The sickness is literally washing up on the doorstep from which our corrupt, repulsive rulers pontificate. In most cases, it can be ignored, so we can focus on the things that count, like keeping the Congressional Gym open. On that same National Mall which the Indian Summer Patriots are fighting to both defund and keep open, a man doused himself with gasoline and lit a match. John Constantino battled mental illness all of his sixty-four years, and it finally claimed his life, in a shocking and saddening final burst. This might seem like a noteworthy story, but, it wasn't. Barely stuck around. Better to descant on how the shutdown "saved the world," like Very Important Person Ezra Klein did.
 
Yes, the shutdown saved the world, but maybe not all the people in it. The great world turned on a dime the moment a mentally ill woman battling postpartum depression rammed her car into the White House gates, convinced as she was that Obama was jamming her mind with radio signals. She hurt a policeman on foot and rammed into a cruiser before our police gunned her down in her car in front of her toddler. And they were praised, even after their story changed.
 
You always praise the termination of the sickness - not its prevention. You can spend as much money as possible to scrape the dead off the sidewalk, but don't you dare say this is a country that breeds unhappiness like mosquitoes in a swamp. Some countries would hang our four hundred and thirty-five members of Congress from the Potomac Basin's cherry trees as a warning to any fresh carpetbaggers. Here - we make a fuss, and the squishy establishment liberals tut-tut, and the hard-right drives the jackboot deeper.
 
Yes, there's much to be angry about.
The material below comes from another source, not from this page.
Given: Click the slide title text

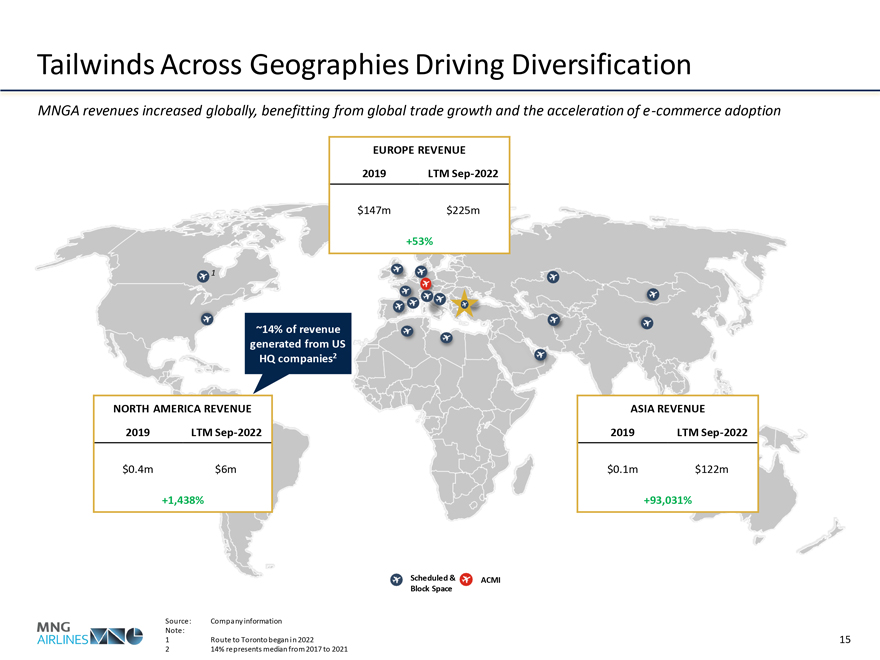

As I sit here, I'm sure my patrimony is anger at the unthinkable prospect that furloughed National Park Service workers wouldn't be able to patrol the National World War II memorial - not that the poor guys weren't being paid, but that World War II vets couldn't be a living prop for patriots like Michele Bachmann and Steve King. 
 
Eh, I wouldn't get too mad. It's their country. We just live in it.